Two other Norwegians who worked on the site at the time of the attack are still missing, it said in a statement.
"Our thoughts go out to the families and friends who lost loved ones in this horrible and senseless attack against innocent people," said the chief executive of Statoil, Helge Lund.
The three victims were identified as Hans Bjone, 55, Thomas Snekkevik, 35, and Tore Bech, 58, who is married to International Development Minister Heikki Holmaas' mother.
"We are a company in mourning," Lund said.
Earlier on Friday, the Norwegian foreign ministry said it was "unlikely" that the five would be found alive.

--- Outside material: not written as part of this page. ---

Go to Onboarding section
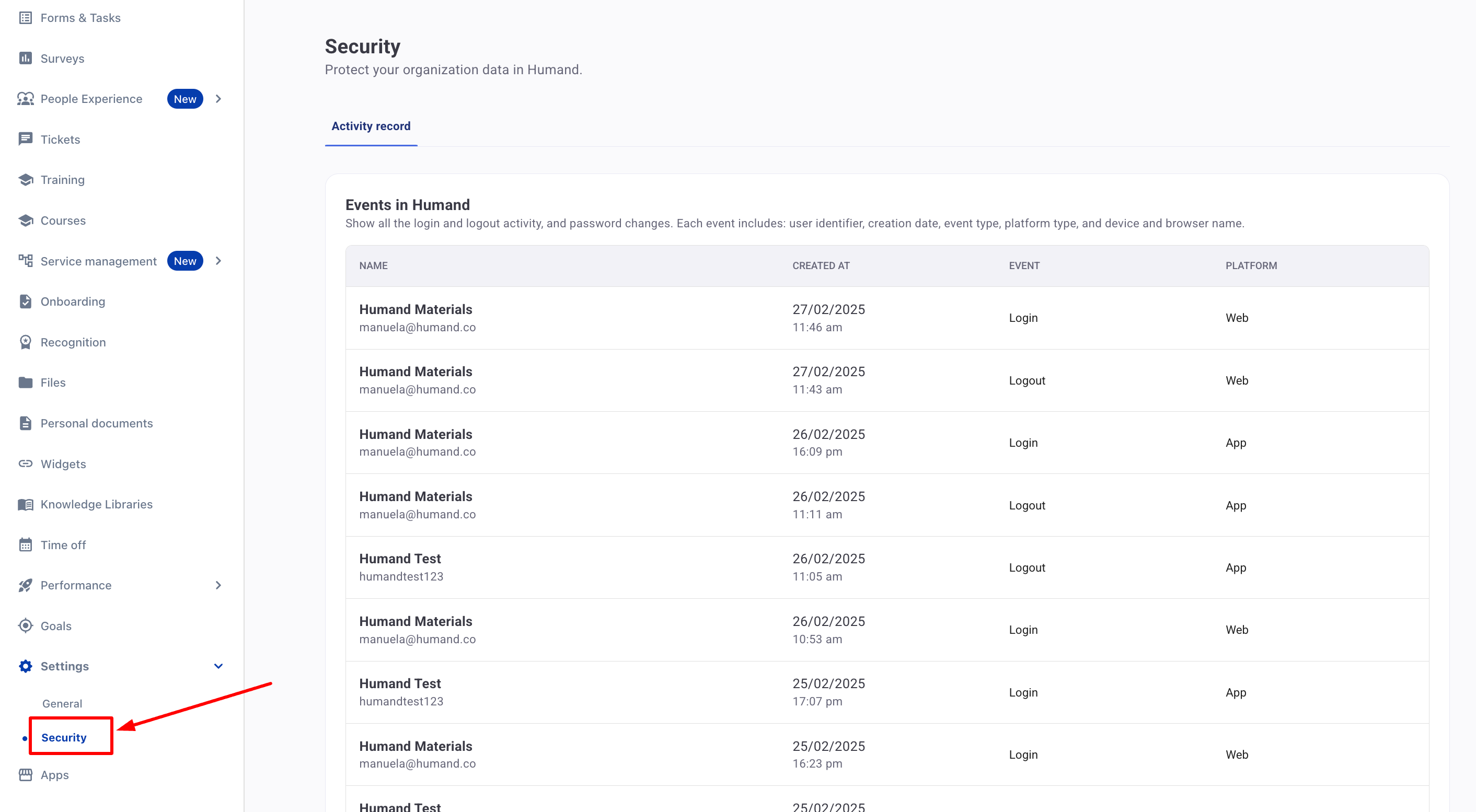 point(73,301)
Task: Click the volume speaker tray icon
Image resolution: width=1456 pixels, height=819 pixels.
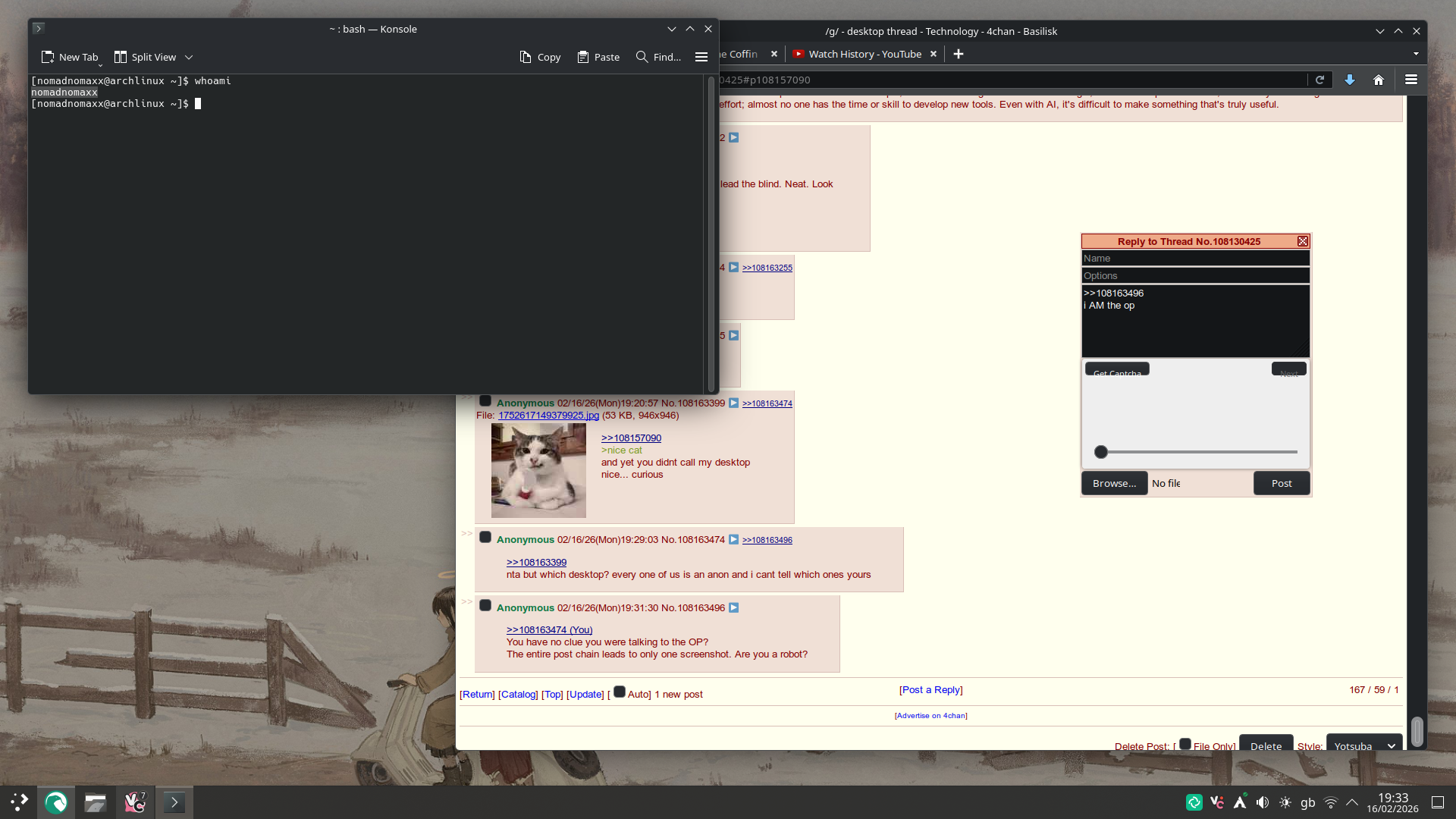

"From what we understand, the Algerian authorities continue to search on and around the plant but it's unlikely that any survivors will be found," a spokeswoman for the Norwegian foreign ministry, Veslemoey Lothe Salvesen, said.
Unlike countries like Britain, the Scandinavian country does not use the term "presumed dead."
But with hope of finding them alive fading, Oslo has sent a team of forensic experts to Algeria to help identify the dead.
All five were working for oil and gas company Statoil, one of the operators of the In Amenas gas plant, which was attacked by Islamist militants on January 16.
According to preliminary estimates by the Algerian authorities, 37 foreign hostages and 29 kidnappers died in the Islamist attack against the gas field and in the military operation that followed.